Strong Q1 Performance Fuels AI Investment
Alphabet Inc. shares surged in after-hours trading after its first-quarter earnings report blew past expectations, easing concerns about AI's impact on its core search business. The tech giant reported $94.7 billion in revenue (excluding partner payouts), comfortably beating analysts' $91.6 billion forecast. Earnings per share soared to $5.11, far exceeding Wall Street's estimate of $2.62.
The results validate Alphabet's strategy of using its vast data and AI to enhance search, rather than being disrupted by new chatbot technologies. Google's cloud division, a key growth engine, posted $20 billion in sales, surpassing projections of $18.4 billion. This marks significant acceleration, driven by demand for AI software and infrastructure. The division's backlog nearly doubled to over $460 billion, signaling strong future revenue.
Aggressive Capital Expenditure for AI Dominance
Looking ahead, Alphabet signaled it will double down on AI, raising its full-year capital expenditure forecast to $190 billion, up from $185 billion. This substantial investment shows the company believes AI is its primary growth opportunity. CFO Anat Ashkenazi noted that spending for 2027 will be "significantly" higher, underscoring a long-term commitment to building out AI infrastructure.
CEO Sundar Pichai stated that AI integration has boosted search queries to all-time highs. He also noted the company is working to lower the costs of AI-powered answers. The growing popularity of its Gemini chatbot and enterprise tools, along with improved search features, shows AI is successfully integrated into user-facing products. Google also plans to offer its tensor processing units (TPUs) to select customers for their own data centers, expanding its market reach and directly challenging rivals like Nvidia Corp.

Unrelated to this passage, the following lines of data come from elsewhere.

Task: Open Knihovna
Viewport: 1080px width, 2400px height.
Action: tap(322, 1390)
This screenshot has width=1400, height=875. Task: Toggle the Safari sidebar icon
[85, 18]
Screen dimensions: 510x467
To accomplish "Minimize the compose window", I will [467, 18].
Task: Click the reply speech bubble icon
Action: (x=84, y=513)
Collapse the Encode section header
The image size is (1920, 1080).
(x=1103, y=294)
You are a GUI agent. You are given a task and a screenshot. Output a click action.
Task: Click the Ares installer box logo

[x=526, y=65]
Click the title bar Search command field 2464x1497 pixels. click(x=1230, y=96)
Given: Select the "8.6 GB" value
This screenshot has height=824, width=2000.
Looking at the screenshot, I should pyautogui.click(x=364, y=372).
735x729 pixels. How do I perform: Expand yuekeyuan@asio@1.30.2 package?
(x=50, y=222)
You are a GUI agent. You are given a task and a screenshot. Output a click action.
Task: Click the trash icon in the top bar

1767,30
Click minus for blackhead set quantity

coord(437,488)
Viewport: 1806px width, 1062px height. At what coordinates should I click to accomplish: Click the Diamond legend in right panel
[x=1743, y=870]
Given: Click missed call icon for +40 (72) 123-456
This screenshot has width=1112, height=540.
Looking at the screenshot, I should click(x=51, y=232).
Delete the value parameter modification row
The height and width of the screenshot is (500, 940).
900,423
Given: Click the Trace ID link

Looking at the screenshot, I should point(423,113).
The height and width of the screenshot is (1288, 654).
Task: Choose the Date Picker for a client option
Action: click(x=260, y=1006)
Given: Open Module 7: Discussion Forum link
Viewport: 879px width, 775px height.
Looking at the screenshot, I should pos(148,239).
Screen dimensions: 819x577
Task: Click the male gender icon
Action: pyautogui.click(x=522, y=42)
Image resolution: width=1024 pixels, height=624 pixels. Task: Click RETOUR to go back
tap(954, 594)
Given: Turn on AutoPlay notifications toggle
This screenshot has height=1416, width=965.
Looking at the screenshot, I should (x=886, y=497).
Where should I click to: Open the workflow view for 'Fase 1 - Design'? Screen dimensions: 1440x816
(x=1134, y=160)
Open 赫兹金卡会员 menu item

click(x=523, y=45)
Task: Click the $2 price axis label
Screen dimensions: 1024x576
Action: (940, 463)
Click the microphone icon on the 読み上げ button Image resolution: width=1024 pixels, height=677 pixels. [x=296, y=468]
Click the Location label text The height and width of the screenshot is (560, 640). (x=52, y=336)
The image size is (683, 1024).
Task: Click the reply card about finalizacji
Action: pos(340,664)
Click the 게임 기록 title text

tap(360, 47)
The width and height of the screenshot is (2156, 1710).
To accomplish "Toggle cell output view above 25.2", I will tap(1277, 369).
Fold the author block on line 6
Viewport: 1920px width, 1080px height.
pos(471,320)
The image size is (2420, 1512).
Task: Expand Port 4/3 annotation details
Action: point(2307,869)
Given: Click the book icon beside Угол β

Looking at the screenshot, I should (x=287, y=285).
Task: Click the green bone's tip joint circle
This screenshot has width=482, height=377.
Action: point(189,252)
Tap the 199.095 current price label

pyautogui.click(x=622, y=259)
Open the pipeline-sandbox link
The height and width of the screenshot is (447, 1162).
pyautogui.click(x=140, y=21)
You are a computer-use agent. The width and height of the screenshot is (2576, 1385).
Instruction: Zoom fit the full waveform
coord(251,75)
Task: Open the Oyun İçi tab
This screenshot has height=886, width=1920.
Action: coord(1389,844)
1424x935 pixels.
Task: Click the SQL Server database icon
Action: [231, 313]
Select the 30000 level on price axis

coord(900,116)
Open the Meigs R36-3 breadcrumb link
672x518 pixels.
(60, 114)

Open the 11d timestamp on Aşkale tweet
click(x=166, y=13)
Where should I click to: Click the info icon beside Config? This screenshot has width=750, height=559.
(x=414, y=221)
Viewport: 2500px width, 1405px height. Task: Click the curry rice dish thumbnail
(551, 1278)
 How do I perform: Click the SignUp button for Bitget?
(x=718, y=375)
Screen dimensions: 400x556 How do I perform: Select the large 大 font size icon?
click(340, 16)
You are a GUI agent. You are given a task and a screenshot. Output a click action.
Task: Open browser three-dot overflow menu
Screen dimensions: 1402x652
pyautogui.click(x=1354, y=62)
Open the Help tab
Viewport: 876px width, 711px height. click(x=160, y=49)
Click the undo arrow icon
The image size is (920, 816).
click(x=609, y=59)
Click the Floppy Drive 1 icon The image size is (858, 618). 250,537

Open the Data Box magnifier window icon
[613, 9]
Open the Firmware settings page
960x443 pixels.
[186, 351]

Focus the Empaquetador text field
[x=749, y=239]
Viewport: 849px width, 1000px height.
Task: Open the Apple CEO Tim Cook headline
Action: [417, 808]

Investor Confidence Rebounds
The company's decision to increase its quarterly dividend by 5% to 22 cents per share also signals financial health and confidence. Although Alphabet faces intense competition from AI startups like OpenAI and Anthropic PBC, its ability to meet demand despite compute constraints, coupled with its strategic AI infrastructure investments, appears to reassure investors that it is well-positioned for the evolving tech landscape. The strong performance in cloud and AI shows a company successfully monetizing its cutting-edge research.